The 20th century saw Williamson County’s celebrations take a more dignified turn. The newspapers’ social sections overflowed with elaborate descriptions of the Christmas luncheons and dinner parties thrown by elite members of the community. Decorations at these events were typically wreaths and swags made from cut holly and flowers. Potted poinsettias, small Christmas trees, and red or green candles were popular choices for the table centerpieces.

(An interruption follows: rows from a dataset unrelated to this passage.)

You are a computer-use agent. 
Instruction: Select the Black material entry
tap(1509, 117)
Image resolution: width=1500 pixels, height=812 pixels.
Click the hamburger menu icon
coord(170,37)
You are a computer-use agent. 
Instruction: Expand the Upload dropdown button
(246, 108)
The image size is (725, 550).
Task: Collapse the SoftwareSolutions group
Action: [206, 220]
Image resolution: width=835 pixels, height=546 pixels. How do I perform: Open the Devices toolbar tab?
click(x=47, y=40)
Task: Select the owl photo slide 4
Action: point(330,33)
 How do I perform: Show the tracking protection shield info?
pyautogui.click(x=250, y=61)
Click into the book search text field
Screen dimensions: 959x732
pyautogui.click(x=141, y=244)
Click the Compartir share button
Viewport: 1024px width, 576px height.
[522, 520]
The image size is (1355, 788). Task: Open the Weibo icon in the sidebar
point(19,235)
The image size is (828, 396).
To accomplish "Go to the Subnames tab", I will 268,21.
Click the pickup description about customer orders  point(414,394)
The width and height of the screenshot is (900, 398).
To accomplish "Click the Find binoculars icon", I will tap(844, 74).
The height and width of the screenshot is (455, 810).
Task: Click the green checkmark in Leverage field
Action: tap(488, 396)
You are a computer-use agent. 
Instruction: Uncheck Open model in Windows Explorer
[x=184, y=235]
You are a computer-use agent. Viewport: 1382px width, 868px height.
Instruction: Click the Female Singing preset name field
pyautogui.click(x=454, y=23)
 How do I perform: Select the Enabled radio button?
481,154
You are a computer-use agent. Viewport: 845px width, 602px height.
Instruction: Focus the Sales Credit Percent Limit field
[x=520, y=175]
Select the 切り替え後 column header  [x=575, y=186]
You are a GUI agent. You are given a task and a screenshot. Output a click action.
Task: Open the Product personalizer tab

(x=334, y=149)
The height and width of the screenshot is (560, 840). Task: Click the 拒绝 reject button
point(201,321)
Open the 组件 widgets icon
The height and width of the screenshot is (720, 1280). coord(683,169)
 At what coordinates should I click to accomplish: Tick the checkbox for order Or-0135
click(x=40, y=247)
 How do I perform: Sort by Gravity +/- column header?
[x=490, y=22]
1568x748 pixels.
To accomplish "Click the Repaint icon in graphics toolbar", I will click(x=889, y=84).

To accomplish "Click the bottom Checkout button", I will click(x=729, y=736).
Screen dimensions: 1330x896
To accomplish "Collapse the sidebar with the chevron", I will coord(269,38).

On Christmas Eve of 1920, a group of singers from various churches met at Franklin’s Interurban station. They marched through town, stopping to sing at any home with a lit candle in its window. In 1930, Brentwood’s Young Peoples’ Missionary Society sang carols at the windows of various houses in the community. According to a 1933 article, the Thompson Station School celebrated with “a tree laden with gifts all.” The teachers directed a play titled “Little Joe’s Christmas.”
As the years passed, the Christmas fireworks faded, and the electric lights increased. Many of the formal dinners morphed into potlucks. Artificial greenery replaced the fresh cuttings. Baked goods usurped the holiday fruits. And yet among the many changes, so much has stayed the same. Eggnog remains a popular holiday drink. Carols continue to be sung. Santa Claus still makes an appearance each December. Truly, today’s traditions are a blend of old and new, but the reason for the season endures: “For unto you is born this day in the city of David a Savior, who is Christ the Lord” (Luke 2:11). Wishing you and yours a merry Christmas!